Oozie is a workflow coordination service to manage data processing jobs on your cluster. Oozie is essentially a task scheduler that allows advanced workflows.
Configure Oozie
Install Oozie
Cloudera Manager distributes Oozie in CDH and offers the following services:
- Oozie Server – Install an Oozie Server on a host that is not used by an HBase Master or an HDFS NameNode as Oozie may use a high amount of memory. Only one Oozie Server is required.
Oozie Configuration
Configure Oozie’s Whitelist
You will receive the following error if the whitelist has not been configured: ~/oozie/examples/apps/no-op$ oozie job -oozie http://oozie.servername01:11000/oozie -config job.properties -dryrun
Error: E0901 : E0901: Namenode [servername01:8020] not allowed, not in Oozies whitelist
In Cloudera Manager, browse to Oozie’s Service:
Oozie Server Default Group > Advanced > Oozie Server Configuration Safety Valve for oozie-site.xml
<property> <name>oozie.service.HadoopAccessorService.jobTracker.whitelist</name> <value>servername01:8021,servername02:8021</value> <description>Whitelisted job tracker for Oozie service.</description> </property> <property> <name>oozie.service.HadoopAccessorService.nameNode.whitelist</name> <value>servername01:8020,servername02:8020</value> <description>Whitelisted NameNode for Oozie service.</description> </property>
Note: Leave the <value> blank to accept all servers (or for YARN).
Logs are available at: /var/log/oozie on the Oozie server.
Test Oozie
Load the examples and shared libraries.
- Create an oozie sub directory in your home folder >>mkdir oozie
- Copy /usr/lib/oozie/oozie-sharelib.tar.gz to your oozie directory >>cp /usr/lib/oozie/oozie-sharelib.tar.gz ~/oozie
- Tar the .gz file >>tar xvfz oozie-sharelib.tar.gz
- From your oozie folder make a sub directory called examples >>mk examples
- copy /usr/shared/doc/oozie/oozie-examples.tar.gz to your oozie folder. >>cp /usr/shared/doc/oozie/oozie-examples.tar.gz ~/oozie
- tar the .gz file >>tar xvfz oozie-examples.tar.gz
So now under your home folder you should have an oozie folder and in oozie and examples folder.
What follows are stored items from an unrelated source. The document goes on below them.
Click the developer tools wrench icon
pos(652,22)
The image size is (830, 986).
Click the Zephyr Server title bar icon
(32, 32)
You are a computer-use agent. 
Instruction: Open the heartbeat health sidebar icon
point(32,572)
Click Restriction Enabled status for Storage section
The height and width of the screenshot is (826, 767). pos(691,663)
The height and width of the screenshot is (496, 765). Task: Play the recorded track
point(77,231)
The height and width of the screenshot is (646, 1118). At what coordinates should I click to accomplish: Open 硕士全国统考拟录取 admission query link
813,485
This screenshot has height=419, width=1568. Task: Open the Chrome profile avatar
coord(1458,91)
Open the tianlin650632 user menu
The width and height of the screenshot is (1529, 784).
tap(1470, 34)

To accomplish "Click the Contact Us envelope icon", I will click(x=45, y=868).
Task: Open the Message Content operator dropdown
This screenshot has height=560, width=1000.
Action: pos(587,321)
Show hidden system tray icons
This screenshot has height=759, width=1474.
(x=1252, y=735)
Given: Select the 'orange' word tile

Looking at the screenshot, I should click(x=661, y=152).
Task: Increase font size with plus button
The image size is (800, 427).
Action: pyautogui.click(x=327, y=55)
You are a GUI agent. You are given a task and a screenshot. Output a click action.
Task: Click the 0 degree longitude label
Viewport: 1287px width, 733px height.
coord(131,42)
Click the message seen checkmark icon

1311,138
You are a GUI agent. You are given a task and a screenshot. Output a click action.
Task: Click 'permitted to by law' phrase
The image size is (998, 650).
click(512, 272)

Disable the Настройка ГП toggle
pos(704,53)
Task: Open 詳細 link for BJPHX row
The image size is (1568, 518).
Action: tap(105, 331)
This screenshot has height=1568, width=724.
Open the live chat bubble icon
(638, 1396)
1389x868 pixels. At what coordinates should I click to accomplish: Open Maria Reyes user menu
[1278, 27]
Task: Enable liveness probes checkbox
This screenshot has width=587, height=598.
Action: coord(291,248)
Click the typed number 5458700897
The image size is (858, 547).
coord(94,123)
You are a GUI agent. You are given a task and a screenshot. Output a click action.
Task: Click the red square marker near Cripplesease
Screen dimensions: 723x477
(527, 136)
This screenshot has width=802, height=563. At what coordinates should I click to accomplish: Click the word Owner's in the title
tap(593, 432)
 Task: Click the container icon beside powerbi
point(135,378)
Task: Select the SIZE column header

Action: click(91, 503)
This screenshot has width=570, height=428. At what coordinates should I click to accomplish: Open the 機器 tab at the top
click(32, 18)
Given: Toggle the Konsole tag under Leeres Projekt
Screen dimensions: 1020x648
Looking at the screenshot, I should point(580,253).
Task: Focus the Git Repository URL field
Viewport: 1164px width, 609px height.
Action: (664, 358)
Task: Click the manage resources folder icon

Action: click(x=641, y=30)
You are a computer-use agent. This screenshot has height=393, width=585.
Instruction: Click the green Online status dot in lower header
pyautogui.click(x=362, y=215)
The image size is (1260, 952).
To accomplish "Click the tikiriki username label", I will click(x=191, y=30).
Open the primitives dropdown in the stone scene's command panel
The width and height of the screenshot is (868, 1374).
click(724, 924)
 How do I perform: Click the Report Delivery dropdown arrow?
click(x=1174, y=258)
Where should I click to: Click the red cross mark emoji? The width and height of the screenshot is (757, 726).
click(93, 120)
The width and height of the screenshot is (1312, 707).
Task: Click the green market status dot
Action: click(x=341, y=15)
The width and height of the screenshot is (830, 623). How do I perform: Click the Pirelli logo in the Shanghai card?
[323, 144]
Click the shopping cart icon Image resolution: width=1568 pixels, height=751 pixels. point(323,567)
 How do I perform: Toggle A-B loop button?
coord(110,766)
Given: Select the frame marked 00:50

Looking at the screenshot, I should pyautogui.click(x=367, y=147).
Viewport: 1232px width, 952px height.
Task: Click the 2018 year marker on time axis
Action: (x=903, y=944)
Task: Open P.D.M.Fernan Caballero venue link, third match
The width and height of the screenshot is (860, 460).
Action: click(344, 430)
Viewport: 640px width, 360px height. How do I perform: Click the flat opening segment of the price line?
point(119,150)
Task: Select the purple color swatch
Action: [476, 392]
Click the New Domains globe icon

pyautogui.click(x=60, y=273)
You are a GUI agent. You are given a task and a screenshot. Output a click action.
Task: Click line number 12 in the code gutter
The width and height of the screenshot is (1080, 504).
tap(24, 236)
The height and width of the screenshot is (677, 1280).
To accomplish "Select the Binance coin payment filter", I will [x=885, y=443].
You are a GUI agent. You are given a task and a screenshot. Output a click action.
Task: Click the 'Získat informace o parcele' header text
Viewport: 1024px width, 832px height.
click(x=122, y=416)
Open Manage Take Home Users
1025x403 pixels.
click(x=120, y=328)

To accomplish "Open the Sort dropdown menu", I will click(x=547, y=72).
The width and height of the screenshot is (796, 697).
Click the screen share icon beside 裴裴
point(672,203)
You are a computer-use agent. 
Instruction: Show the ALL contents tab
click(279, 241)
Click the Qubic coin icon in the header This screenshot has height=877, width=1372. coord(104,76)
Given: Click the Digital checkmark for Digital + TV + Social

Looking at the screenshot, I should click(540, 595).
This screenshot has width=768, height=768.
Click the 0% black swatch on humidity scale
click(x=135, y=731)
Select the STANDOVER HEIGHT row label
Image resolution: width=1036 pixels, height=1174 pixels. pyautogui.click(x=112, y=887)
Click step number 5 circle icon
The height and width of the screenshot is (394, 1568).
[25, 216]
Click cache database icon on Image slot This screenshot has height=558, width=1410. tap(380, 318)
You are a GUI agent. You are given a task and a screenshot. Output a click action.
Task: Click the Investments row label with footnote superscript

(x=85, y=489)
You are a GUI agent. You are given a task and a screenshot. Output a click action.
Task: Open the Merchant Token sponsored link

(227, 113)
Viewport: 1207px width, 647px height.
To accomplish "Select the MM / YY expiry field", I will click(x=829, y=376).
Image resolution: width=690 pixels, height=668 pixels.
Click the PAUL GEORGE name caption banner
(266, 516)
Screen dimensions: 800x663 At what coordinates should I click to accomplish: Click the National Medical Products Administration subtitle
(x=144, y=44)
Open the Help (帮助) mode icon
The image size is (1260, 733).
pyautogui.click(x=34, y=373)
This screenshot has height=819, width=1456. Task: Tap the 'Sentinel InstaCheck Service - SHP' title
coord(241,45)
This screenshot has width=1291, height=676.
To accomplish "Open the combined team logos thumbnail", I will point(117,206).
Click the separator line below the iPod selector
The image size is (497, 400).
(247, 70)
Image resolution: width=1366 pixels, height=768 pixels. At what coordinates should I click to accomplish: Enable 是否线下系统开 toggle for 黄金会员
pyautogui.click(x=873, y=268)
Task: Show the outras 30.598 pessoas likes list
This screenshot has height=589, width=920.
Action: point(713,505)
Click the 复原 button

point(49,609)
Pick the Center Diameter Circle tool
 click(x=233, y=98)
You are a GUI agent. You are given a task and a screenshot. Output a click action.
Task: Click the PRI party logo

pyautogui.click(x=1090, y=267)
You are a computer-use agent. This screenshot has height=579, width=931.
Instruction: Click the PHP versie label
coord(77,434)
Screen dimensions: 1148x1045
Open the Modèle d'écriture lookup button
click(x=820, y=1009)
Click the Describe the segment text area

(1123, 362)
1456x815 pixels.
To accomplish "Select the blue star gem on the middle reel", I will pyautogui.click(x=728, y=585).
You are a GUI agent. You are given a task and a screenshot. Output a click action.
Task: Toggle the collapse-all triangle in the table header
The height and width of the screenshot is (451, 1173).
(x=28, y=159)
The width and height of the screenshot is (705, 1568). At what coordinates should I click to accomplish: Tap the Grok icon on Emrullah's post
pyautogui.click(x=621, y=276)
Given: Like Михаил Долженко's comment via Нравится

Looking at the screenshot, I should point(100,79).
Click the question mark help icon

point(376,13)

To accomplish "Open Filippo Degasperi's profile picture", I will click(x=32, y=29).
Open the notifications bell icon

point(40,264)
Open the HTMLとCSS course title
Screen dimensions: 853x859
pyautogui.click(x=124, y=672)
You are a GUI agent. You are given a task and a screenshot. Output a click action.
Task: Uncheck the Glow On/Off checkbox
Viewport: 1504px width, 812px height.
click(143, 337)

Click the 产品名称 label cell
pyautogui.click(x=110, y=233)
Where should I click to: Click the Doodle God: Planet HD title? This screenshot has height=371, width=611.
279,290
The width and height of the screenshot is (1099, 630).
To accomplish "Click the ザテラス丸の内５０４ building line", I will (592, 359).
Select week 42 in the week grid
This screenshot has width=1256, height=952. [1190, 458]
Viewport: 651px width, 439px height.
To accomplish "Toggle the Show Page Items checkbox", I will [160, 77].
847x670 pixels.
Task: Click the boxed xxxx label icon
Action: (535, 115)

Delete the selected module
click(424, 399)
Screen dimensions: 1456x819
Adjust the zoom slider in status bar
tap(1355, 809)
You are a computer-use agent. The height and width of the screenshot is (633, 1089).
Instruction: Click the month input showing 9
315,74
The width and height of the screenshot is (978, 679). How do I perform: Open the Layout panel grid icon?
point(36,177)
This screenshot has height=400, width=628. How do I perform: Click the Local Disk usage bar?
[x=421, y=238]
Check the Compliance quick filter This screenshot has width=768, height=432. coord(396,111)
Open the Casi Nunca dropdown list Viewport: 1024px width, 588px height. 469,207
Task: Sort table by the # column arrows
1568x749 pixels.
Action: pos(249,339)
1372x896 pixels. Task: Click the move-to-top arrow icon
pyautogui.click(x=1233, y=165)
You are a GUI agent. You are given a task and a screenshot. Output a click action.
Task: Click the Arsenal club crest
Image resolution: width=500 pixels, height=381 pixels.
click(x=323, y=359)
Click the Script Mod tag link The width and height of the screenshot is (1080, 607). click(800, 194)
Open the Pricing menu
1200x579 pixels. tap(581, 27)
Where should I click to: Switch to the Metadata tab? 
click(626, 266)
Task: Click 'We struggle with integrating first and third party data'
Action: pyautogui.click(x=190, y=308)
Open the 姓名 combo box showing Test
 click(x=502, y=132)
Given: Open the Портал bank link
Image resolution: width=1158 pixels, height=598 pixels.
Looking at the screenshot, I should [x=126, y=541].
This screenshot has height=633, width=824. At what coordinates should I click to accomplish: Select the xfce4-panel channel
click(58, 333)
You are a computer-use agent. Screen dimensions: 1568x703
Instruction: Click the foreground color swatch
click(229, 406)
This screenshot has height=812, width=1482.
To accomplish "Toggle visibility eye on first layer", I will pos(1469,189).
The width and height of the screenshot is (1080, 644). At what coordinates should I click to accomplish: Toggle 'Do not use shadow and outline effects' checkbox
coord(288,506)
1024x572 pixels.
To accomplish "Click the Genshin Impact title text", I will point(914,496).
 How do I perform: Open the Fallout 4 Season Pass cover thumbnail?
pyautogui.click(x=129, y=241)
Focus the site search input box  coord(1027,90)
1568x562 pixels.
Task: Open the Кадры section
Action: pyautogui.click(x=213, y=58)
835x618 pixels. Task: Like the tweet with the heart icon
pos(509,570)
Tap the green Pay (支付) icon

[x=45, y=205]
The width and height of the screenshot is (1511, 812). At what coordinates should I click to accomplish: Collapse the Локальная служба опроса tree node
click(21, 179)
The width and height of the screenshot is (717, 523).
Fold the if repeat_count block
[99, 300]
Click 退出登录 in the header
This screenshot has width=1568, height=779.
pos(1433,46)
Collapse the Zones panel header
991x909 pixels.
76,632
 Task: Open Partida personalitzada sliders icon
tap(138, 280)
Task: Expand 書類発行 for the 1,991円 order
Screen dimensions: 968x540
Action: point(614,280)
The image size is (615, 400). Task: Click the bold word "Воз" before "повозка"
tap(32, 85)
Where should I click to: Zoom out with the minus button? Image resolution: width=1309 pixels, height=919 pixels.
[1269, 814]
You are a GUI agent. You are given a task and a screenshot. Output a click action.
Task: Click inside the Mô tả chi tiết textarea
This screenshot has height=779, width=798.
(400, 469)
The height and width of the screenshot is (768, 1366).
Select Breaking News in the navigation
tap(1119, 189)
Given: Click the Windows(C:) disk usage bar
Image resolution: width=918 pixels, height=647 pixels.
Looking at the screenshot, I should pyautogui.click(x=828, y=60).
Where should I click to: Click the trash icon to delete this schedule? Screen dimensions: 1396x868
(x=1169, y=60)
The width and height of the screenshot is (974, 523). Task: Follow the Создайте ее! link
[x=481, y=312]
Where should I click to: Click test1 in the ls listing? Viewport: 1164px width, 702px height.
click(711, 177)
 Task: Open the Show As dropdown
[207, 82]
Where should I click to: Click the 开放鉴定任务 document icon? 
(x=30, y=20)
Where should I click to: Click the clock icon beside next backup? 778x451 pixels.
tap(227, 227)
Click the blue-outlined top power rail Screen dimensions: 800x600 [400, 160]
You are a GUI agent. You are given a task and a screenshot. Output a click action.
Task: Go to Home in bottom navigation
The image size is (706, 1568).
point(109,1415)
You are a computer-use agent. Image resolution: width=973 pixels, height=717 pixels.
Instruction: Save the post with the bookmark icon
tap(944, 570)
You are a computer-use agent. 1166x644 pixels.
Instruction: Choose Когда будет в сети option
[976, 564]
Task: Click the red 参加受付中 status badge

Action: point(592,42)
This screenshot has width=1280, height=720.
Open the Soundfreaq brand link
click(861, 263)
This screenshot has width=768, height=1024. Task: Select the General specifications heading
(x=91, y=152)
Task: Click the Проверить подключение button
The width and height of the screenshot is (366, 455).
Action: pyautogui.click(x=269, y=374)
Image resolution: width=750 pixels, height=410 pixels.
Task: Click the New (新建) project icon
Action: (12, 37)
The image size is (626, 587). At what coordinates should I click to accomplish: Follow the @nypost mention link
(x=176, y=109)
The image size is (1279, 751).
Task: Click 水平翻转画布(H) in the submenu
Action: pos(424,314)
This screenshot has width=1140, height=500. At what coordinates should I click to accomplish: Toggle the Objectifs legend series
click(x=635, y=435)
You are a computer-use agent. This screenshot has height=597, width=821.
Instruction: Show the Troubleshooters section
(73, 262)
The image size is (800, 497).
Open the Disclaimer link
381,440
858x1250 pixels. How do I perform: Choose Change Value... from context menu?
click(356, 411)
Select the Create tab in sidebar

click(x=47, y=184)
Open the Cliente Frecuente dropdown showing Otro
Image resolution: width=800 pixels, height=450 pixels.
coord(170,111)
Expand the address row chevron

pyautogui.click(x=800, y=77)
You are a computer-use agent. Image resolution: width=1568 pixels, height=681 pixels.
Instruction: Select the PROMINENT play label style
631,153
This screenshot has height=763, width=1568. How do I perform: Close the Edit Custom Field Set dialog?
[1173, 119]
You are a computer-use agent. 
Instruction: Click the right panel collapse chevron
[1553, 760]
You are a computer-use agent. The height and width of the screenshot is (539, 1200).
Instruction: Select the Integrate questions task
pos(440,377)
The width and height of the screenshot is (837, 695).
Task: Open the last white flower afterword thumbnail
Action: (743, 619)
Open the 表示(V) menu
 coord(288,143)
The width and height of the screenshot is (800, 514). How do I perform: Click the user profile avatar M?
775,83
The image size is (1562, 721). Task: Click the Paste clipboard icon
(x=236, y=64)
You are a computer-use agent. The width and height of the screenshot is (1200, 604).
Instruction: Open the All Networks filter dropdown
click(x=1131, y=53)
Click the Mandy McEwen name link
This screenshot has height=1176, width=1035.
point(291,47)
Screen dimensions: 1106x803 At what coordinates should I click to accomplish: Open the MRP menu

Now we need to copy this data to hdfs
- make an oozie directory in hdfs. >>sudo -u hdfs hadoop fs -mkdir /user/oozie
- make an hdfs directory. >>sudo -u hdfs hadoop fs -mkdir /user/hdfs
- copy oozie files >>sudo -u hdfs hadoop fs -put share /user/oozie
- copy example files. >>sudo -u hdfs hadoop fs -put examples /user/hdfs
Run the examples:
sudo -u hdfs oozie job -oozie http://localhost:11000/oozie -config examples/apps/no-op/job.properties -run
sudo -u hdfs oozie job -oozie http://localhost:11000/oozie -config examples/apps/java-main/job.properties -run
sudo -u hdfs oozie job -oozie http://localhost:11000/oozie -config examples/apps/pig/job.properties -run
For each of the runs above you can check its status with the following (you will need to replace the id with the Id each run gives you):
sudo -u hdfs oozie job -oozie http://localhost:11000/oozie -info 0000002-130228105804751-oozie-oozi-W
Oozie Commands
Get all running jobs:
oozie jobs -oozie http://oozie.servername01:11000/oozie | grep RUNNING
Or if the job is a coordinator, not a workflow:
oozie jobs -jobtype coordinator -oozie http://oozie.servername01:11000/oozie
Get the jobids of the requested jobs then kill the job:
oozie job -oozie http://oozie.servername01:11000/oozie -kill jobid
Submit job (readies a job to be run):
oozie job -oozie http://oozie.servername01:11000/oozie -config oozieProject/workflowHdfsAndEmailActions/job.properties -submit job: 0000001-130712212133144-oozie-oozi-W
Run job:
oozie job -oozie http://oozie.servername01:11000/oozie -start 0000001-130712212133144-oozie-oozi-W
Check the status:
oozie job -oozie http://oozie.servername01:11000/oozie -info 0000001-130712212133144-oozie-oozi-W
Troubleshooting
Oozie Web Console is Disabled: To Enable Oozie Web Console Install the Ext JS Library
Download the ext-2.2 Oozie Ext JS library.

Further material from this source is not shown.